On sait que des stars font partie des OA… mais on refuse de nous dire lesquelles. On fait un reportage sur le déroulement d’une de ces fameuses réunions, mais les visages doivent être « floutés » : comment illustrer son article ? Quant aux témoignages, ils perdent de leur valeur : pas de photo, pas de nom, pas d’indices permettant de reconnaître qui parle. Le journaliste sait d’avance que le lecteur ne s’y reconnaîtra pas non plus.

C’est la dure réalité des médias. Il est possible de ne jamais entendre parler d’une réalité qui touche des dizaines de milliers de personnes, d’une structure présente dans les grandes et moyennes villes de France, juste parce les conditions matérielles ne répondent pas aux exigences des rédactions.

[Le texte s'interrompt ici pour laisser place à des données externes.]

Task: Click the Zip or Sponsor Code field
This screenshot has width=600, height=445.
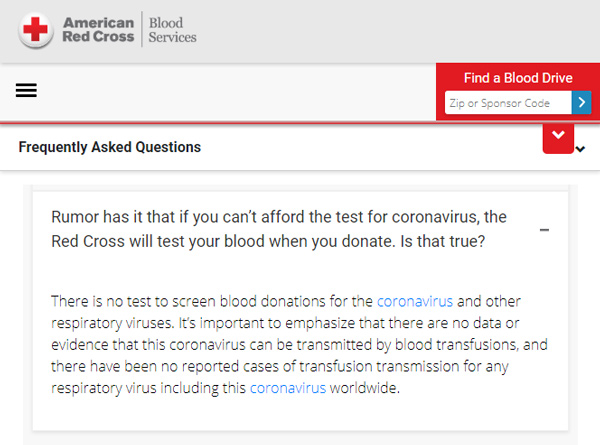Action: [x=508, y=102]
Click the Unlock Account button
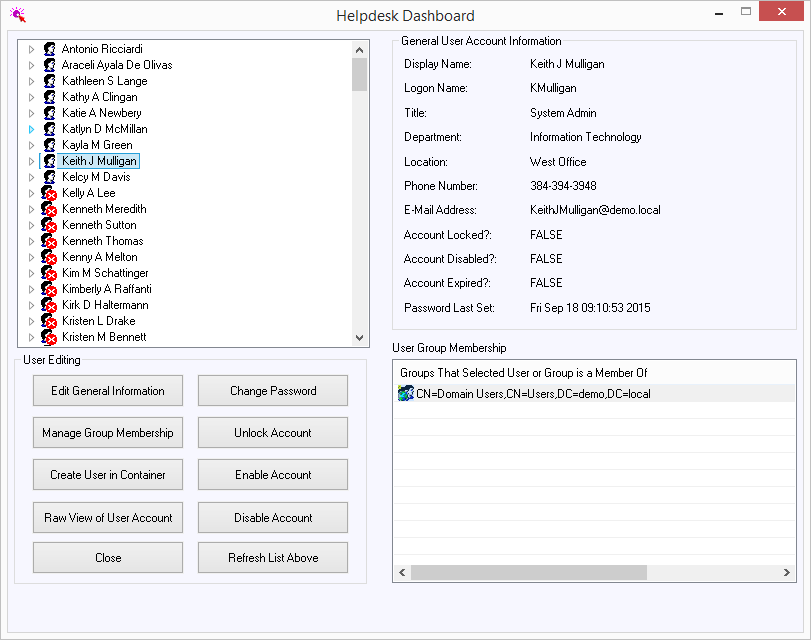811x640 pixels. [273, 433]
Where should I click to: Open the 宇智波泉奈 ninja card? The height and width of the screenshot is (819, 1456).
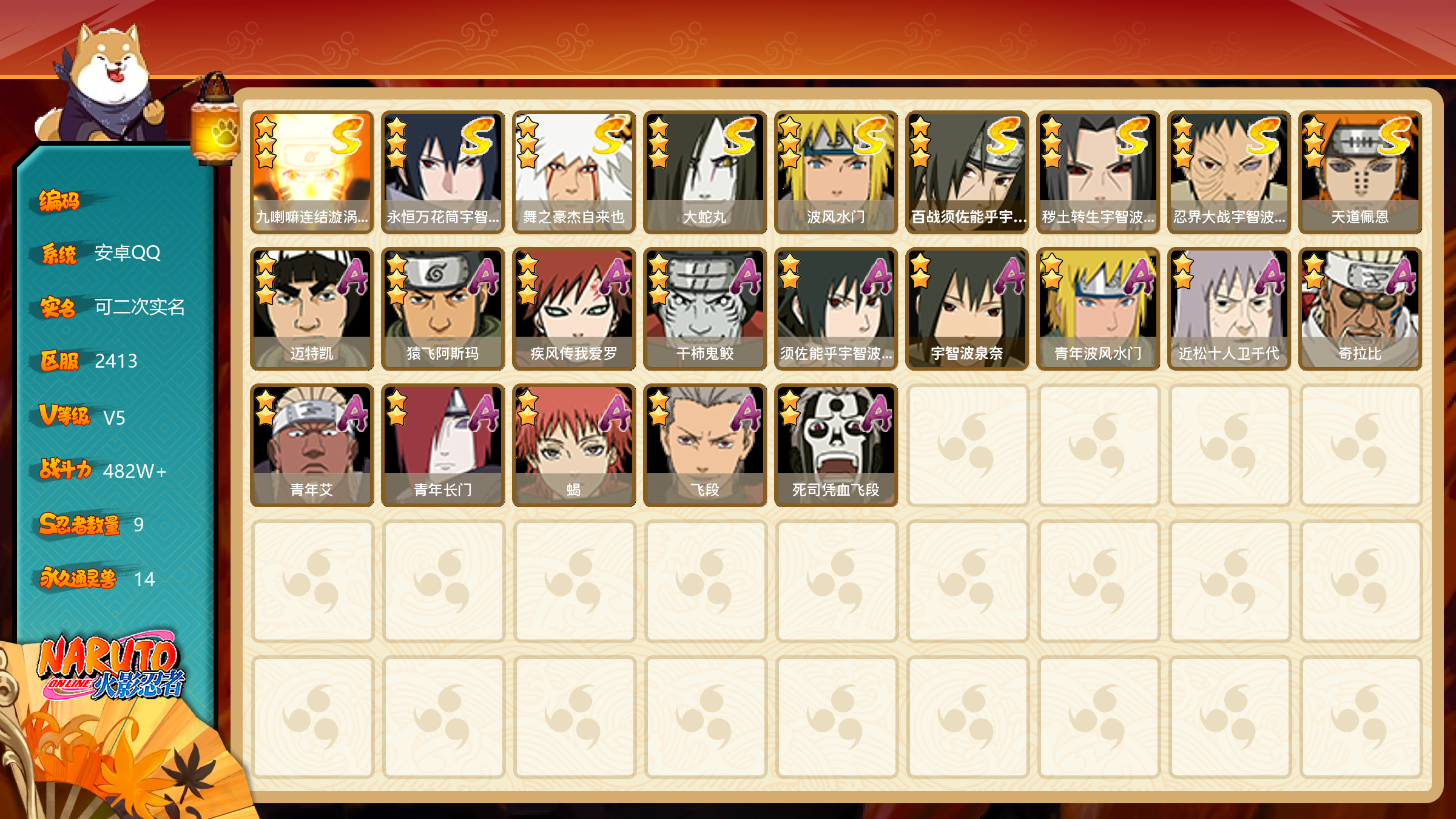pos(966,309)
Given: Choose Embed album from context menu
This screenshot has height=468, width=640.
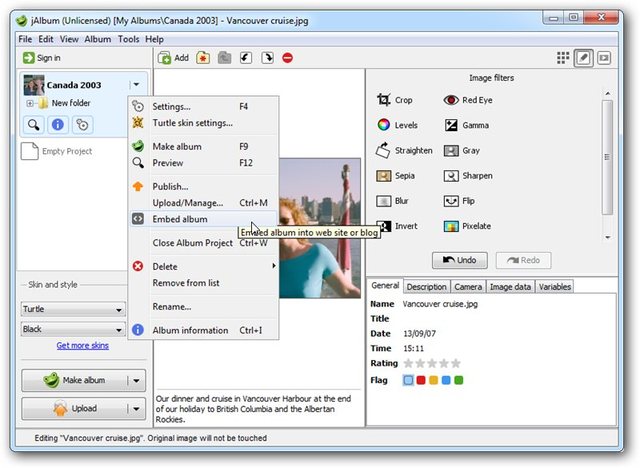Looking at the screenshot, I should pos(180,219).
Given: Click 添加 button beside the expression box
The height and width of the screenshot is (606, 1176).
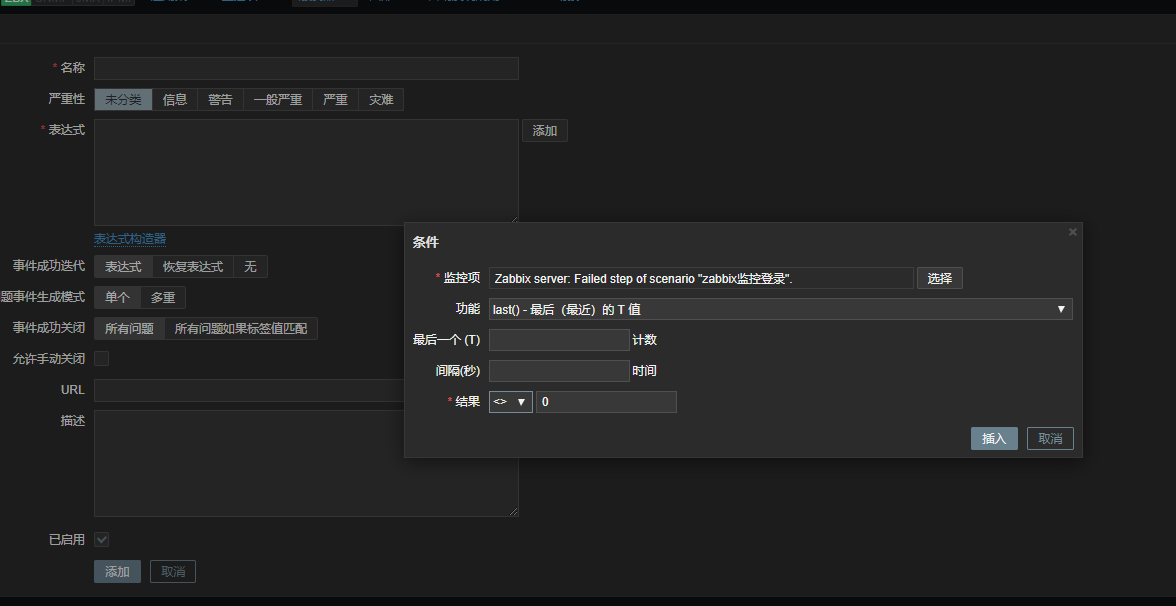Looking at the screenshot, I should (544, 131).
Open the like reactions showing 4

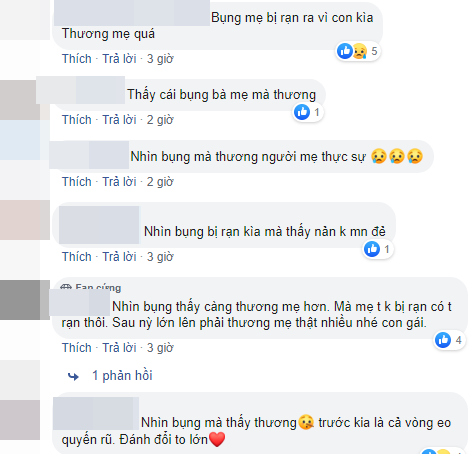point(449,340)
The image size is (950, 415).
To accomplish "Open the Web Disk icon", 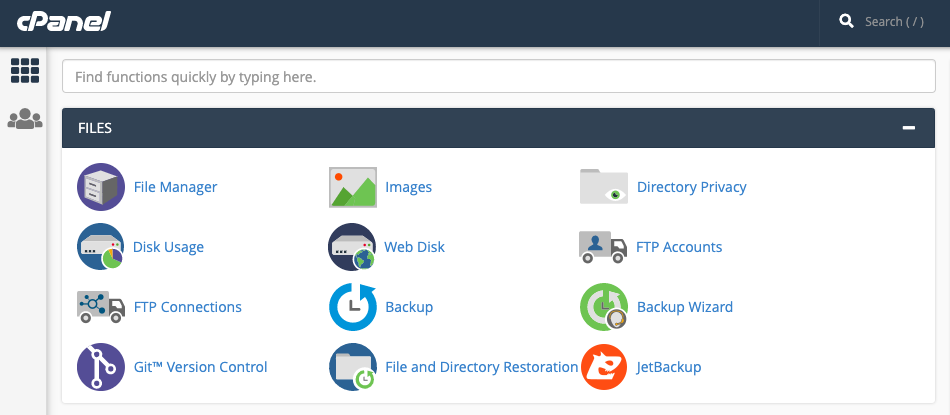I will [x=352, y=247].
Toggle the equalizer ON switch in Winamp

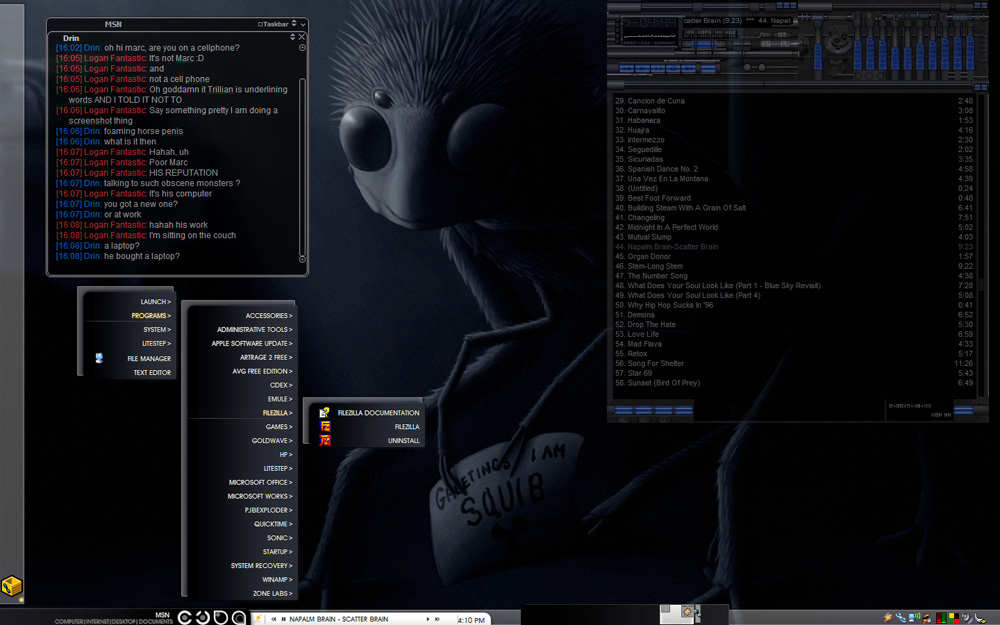pyautogui.click(x=817, y=17)

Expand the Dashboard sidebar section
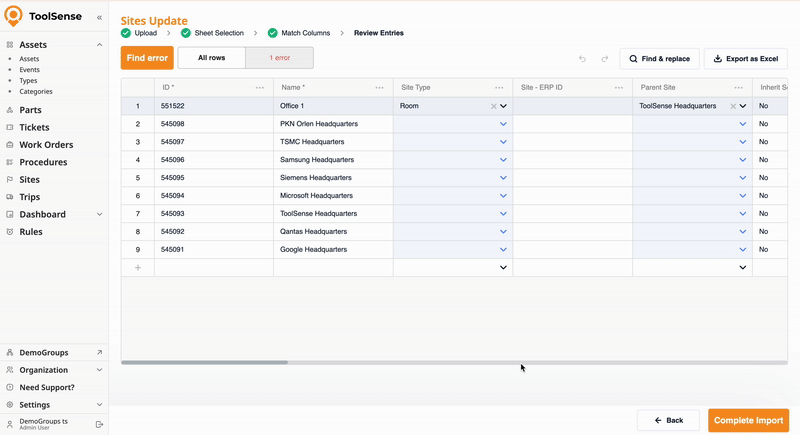(x=99, y=214)
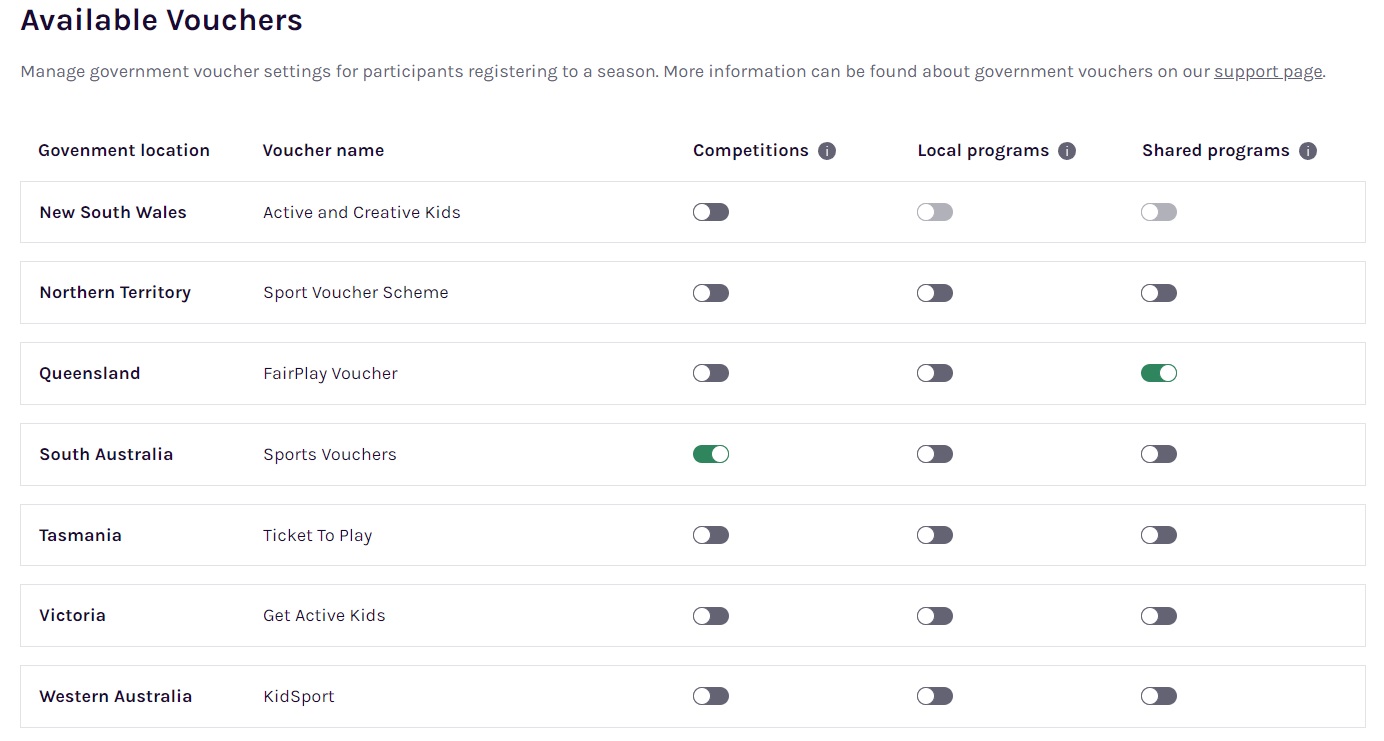Click the Voucher name column header
1384x741 pixels.
click(x=323, y=151)
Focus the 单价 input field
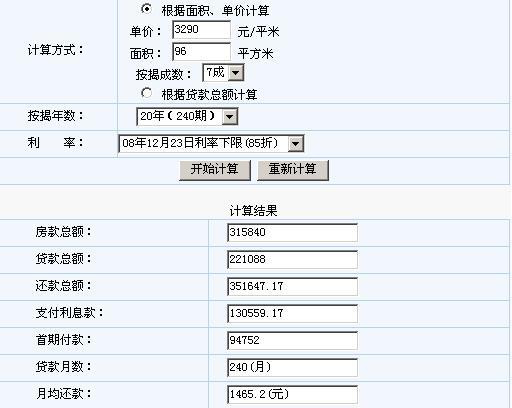Viewport: 512px width, 408px height. pyautogui.click(x=201, y=30)
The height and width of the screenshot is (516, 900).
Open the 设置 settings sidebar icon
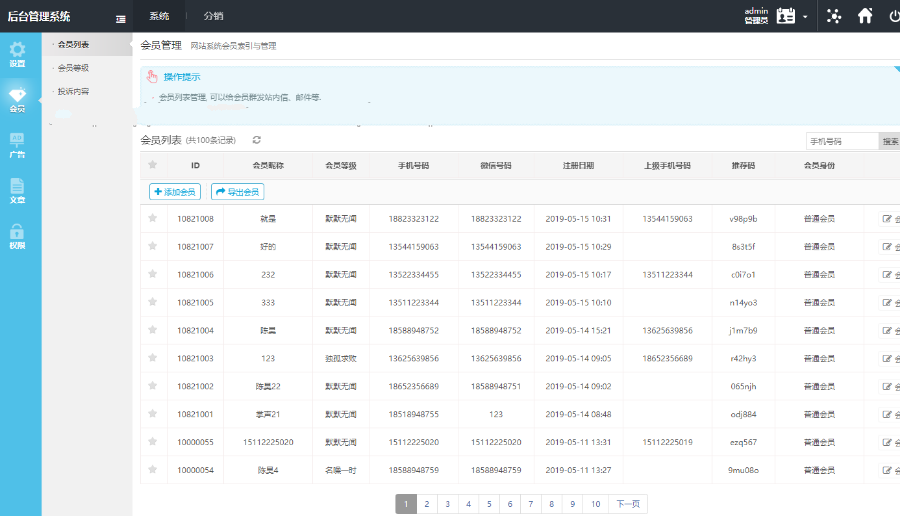(x=17, y=54)
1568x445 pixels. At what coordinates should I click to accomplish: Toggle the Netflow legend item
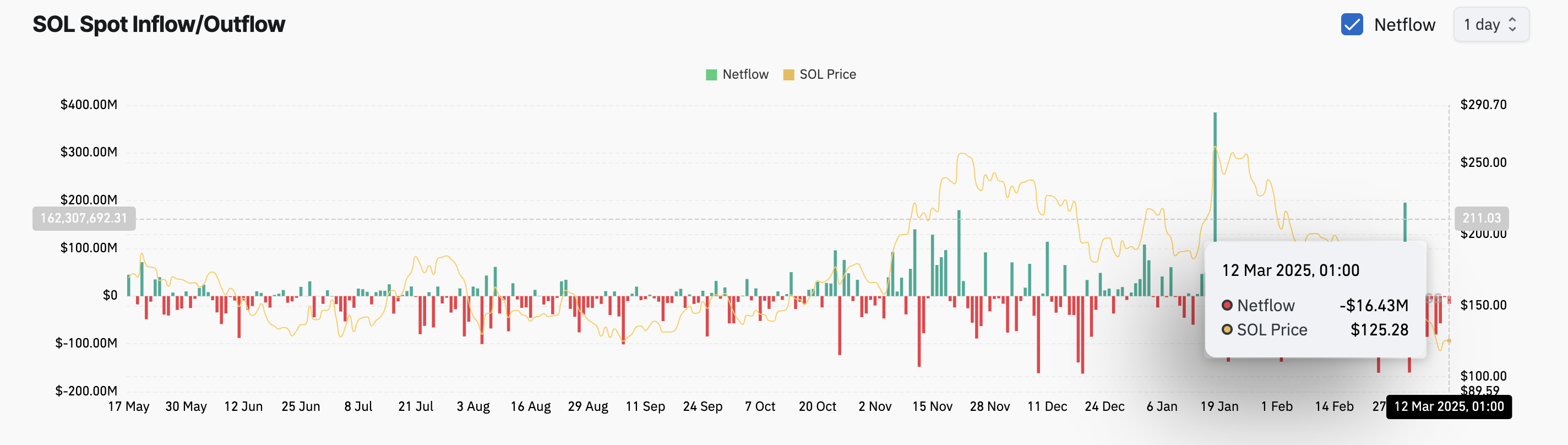737,74
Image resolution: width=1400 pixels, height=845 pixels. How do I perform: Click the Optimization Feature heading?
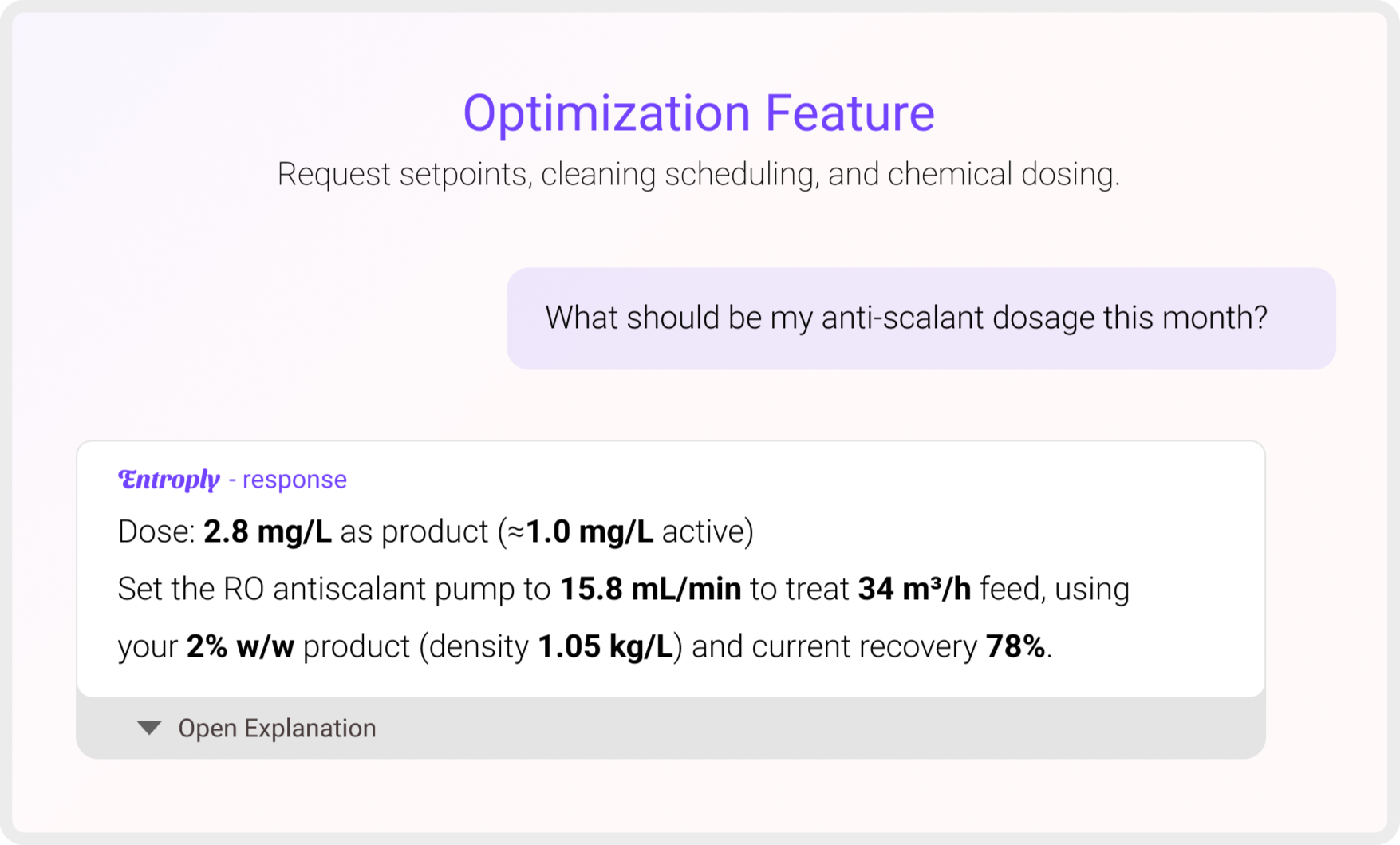pyautogui.click(x=698, y=113)
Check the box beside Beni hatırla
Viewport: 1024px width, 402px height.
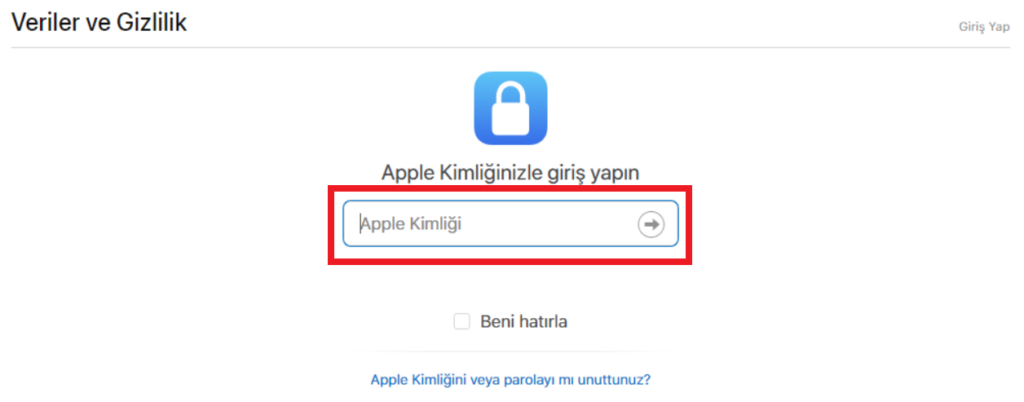click(462, 322)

Pourtant, je peux vous dire qu’avec 6 500 groupes de soutien dans le monde, une méthode qui a fait ses preuves, un programme basé sur le partage d’expérience personnelle et le soutien entre les membres, des dizaines de milliers d’adolescents (et d’adultes) qui ont pu revivre grâce à cette association, et autant de souffrances du corps et du cœur apaisées, les Outremangeurs anonymes méritent que l’on parle d’eux.

Retenez cette adresse : www.oainfos.org

Un proche pourrait en avoir besoin un jour. Vous lui rendrez un fier service.